Volume 29, Issue 1 - Spring 2015


A Step Up

Queens Museum Staircase, Walkway Has Class with Glass

Visibility was at a premium when the Queens Museum revamped and expanded its exhibition space. So what better way to promote visibility than with glass?

The Queens, N.Y., museum’s recently completed renovations include a new structure of glass balustrades, stairs, landings and bridges that connects the upper and lower levels.

“The staircase has been designed as a rigorously detailed structure whose form integrates into the existing geometry of the panorama and incorporates a new glass elevator,” according to Grimshaw Architects, which designed the project. “The newly installed glass bridge is located directly over the entrance lobby and is designed for maximum visibility.”

And with the visibility comes light.  

Designed by Grimshaw Architects,
the recently completed glass walkway, balustrade
and stairs project at the Queens Museum in New York
features Walker Glass’ acid-etched “Traction” texture.

“The project was quite unique in that the glass staircase allowed natural light to flow inside the museum and through a hanging glass lantern, diffusing natural daylight to the central large works gallery and surrounding temporary exhibition spaces,” says Marc Deschamps, business development manager at Walker Glass. “It also married well with the existing geometry of the panorama.”

Architectural Glass North America (AGNORA) fabricated the low-iron glass balustrade. For the stairs, walkway and landing areas, Walker Glass supplied Agnora with the 12-millimeter tempered and laminated PPG Starphire glass.
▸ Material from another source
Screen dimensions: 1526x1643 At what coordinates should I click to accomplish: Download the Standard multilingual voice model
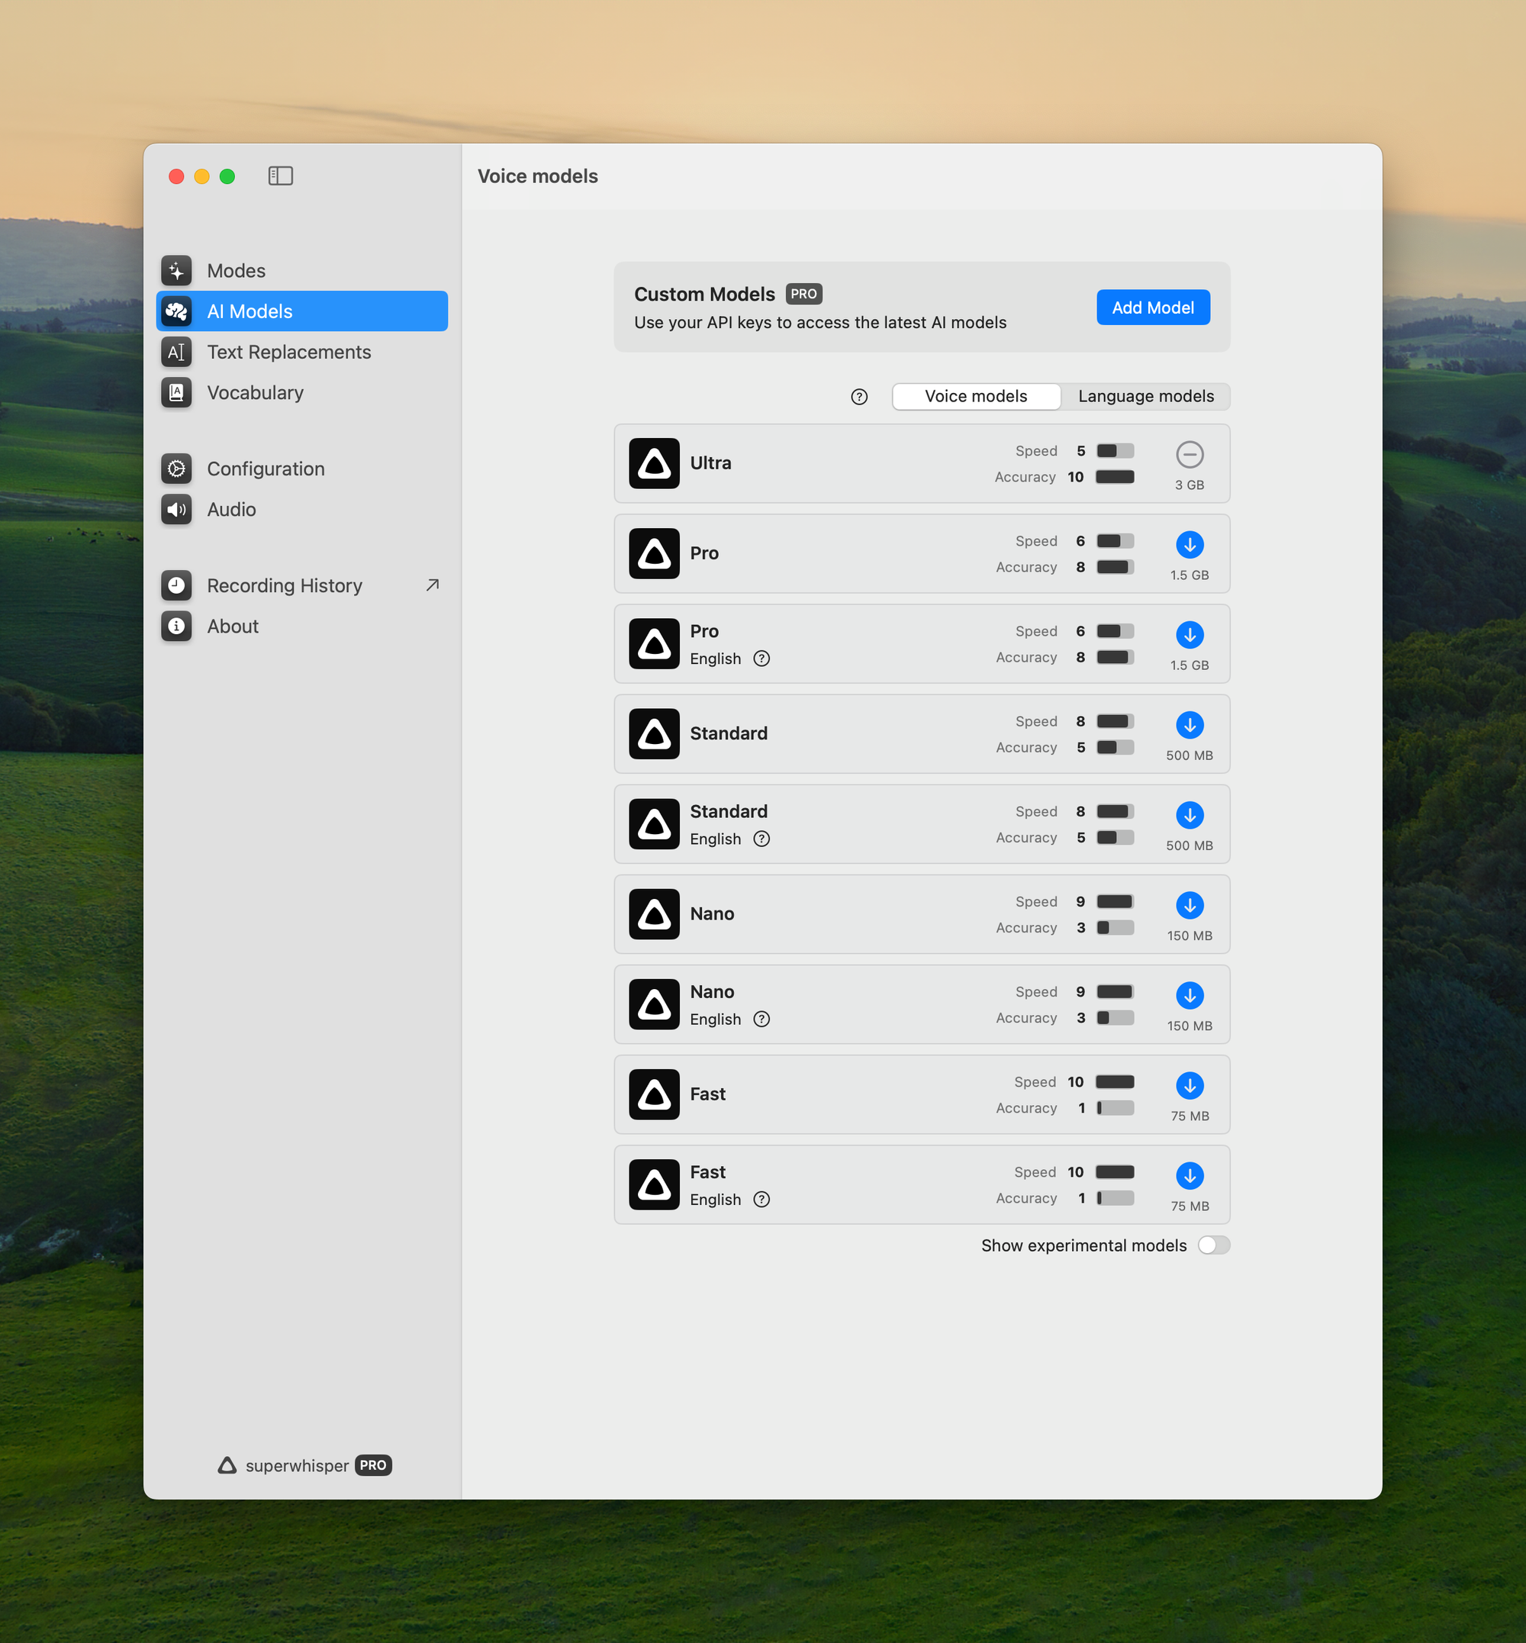coord(1189,725)
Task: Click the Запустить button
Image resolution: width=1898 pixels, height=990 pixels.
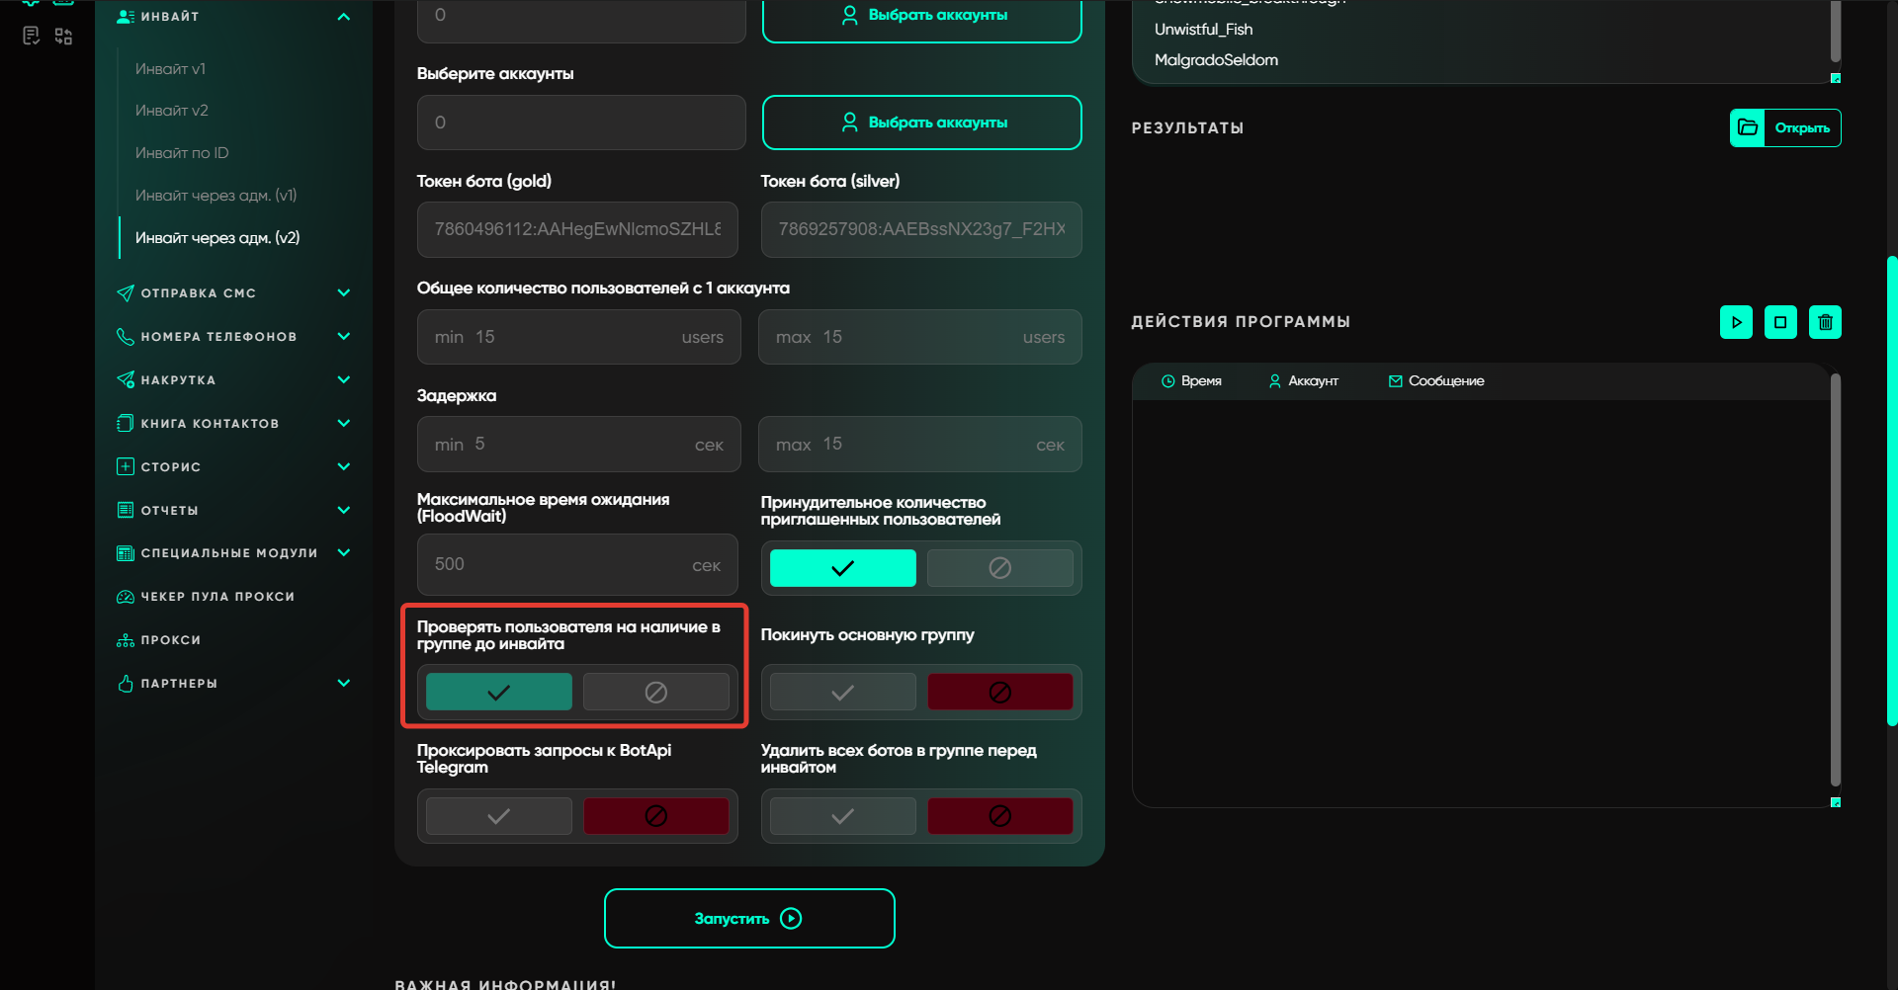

Walker acid-etched its anti-slip, 406 “Traction” texture on the glass.

“For interior applications, pattern ceramic traction frit is also popular,” says Kevin Nash of AGNORA. “However, we’ve found that the acid-etch traction glass provides very high wear factor long-term.”

Nash adds that the 2-inch-thick, 4-ply annealed laminate treads were post-laminate polished for the best possible edge-aligned polish and aesthetics, “combined with SentryGlas interlayers for strength and safety.”

Another interesting aspect about the project was that the installed staircase steel was digitally measured after the supporting steel was installed. “This greatly increased the accuracy between the fabricated glass and the space allowed for it,” says Nash.

AGNORA fabricated the glass for the project, which utilized digital measuring after the supporting steel was installed.